Monday, August 27th, 2018

Judge Gold Holds that New York Third Degree Robbery Is Not a Violent Felony Under the ACCA

Magistrate Judge Gold (SDNY) recently issued a Report & Recommendation (R&R), available here, concluding that third degree New York robbery, N.Y. Penal Law §160.05, is not a violent felony under the Armed Career Criminal Act (ACCA), 18 U.S.C. § 924(e). See Baldwin v. United States, No. 16-CV-3350. Judge Korman has adopted the R&R.

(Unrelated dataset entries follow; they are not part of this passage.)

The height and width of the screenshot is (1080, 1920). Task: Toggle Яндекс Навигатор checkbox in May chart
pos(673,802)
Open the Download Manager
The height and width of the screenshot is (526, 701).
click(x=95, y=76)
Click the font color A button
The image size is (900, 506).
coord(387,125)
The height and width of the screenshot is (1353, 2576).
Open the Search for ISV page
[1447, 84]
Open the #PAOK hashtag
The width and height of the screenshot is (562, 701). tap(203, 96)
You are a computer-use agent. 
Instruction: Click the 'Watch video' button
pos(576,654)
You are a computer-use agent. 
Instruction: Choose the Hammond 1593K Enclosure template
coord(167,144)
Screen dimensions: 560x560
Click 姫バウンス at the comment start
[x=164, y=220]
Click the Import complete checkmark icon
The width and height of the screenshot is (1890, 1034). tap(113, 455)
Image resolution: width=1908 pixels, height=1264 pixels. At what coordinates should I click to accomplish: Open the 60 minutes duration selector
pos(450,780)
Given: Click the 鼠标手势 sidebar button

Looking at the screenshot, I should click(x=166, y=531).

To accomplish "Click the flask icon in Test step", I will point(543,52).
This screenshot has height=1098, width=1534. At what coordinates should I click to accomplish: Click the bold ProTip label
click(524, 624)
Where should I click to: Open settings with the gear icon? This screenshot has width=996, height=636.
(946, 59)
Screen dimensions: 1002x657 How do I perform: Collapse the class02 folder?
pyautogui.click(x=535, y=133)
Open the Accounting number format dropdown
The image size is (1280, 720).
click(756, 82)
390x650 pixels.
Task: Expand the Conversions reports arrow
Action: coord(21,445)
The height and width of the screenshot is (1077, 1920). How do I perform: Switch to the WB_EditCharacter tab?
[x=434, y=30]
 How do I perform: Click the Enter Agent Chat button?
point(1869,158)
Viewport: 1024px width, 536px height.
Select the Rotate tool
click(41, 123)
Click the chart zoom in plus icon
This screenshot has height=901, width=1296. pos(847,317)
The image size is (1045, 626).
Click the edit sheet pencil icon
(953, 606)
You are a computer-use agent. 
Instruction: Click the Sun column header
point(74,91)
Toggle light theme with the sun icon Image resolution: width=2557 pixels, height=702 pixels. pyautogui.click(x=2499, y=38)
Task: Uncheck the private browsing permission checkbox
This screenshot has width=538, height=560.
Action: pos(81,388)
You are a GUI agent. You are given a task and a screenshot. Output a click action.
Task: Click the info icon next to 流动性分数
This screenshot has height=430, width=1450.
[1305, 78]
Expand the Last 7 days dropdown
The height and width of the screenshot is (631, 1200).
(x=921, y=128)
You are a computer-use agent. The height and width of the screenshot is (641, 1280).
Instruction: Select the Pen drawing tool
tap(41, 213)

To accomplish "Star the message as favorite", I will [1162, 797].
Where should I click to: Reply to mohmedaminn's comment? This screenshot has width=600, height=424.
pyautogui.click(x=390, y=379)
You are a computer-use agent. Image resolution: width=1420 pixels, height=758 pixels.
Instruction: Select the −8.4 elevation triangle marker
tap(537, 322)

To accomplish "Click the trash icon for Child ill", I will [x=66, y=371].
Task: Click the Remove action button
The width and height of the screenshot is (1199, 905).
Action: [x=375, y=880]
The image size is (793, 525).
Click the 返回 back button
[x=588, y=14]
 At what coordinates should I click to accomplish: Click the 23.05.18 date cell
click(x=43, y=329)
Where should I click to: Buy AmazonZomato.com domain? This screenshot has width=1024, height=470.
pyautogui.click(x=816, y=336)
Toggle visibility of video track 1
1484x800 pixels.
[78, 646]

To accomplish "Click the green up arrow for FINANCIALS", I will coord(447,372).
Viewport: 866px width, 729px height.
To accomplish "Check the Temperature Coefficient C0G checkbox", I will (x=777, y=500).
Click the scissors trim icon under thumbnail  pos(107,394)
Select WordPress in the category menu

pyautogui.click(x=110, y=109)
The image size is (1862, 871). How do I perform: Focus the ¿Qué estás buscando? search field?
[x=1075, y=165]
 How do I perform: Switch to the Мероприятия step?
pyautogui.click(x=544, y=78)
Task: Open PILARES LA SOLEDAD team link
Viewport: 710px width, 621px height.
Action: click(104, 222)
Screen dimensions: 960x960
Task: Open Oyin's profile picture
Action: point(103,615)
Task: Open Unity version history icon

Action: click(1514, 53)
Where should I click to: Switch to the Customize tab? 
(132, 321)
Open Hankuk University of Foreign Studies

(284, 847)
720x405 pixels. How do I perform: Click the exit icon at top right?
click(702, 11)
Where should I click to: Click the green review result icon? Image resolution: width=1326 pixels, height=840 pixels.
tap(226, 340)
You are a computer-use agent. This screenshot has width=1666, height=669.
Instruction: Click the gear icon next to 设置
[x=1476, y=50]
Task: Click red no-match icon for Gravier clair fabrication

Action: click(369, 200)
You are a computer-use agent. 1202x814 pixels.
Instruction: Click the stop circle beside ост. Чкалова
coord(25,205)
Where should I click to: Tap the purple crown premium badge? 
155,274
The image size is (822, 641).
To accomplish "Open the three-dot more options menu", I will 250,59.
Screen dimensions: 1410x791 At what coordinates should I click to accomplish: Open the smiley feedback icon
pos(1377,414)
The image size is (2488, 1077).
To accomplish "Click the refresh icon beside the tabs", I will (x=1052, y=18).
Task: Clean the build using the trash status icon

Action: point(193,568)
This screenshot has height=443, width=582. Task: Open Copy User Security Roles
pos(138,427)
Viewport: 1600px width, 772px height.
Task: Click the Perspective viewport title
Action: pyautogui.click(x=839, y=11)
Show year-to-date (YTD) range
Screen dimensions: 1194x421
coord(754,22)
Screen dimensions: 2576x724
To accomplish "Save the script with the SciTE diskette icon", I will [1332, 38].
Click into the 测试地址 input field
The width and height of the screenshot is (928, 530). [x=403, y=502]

Judge Gold’s reasoning will be familiar to those who have read opinions by the First Circuit, Judge Rakoff, and others reaching the same conclusion. Significantly, Judge Gold rejects the reasoning of a Sixth Circuit opinion, Perez v. United States, 885 F.3d 984, 990 (6th Cir. 2018), holding that third degree NY robbery is a crime of violence under the ACCA. The Sixth Circuit’s holding, Judge Gold explains, relies on a recent New York Court of Appeals case for the proposition that New York robbery cannot be “a taking” “by sudden or stealthy seizure or snatching” that is “akin to pickpocketing, or the crime of jostling.” People v. Jurgins, 26 N.Y.3d 607, 614 (2015). In Jurgins, however, the parties stipulated that robbery does not include a “sudden or stealthy seizure or snatching,” and the New York Court of Appeals did not itself adopt this construction of the New York robbery statute. See Baldwin, slip op. at 9.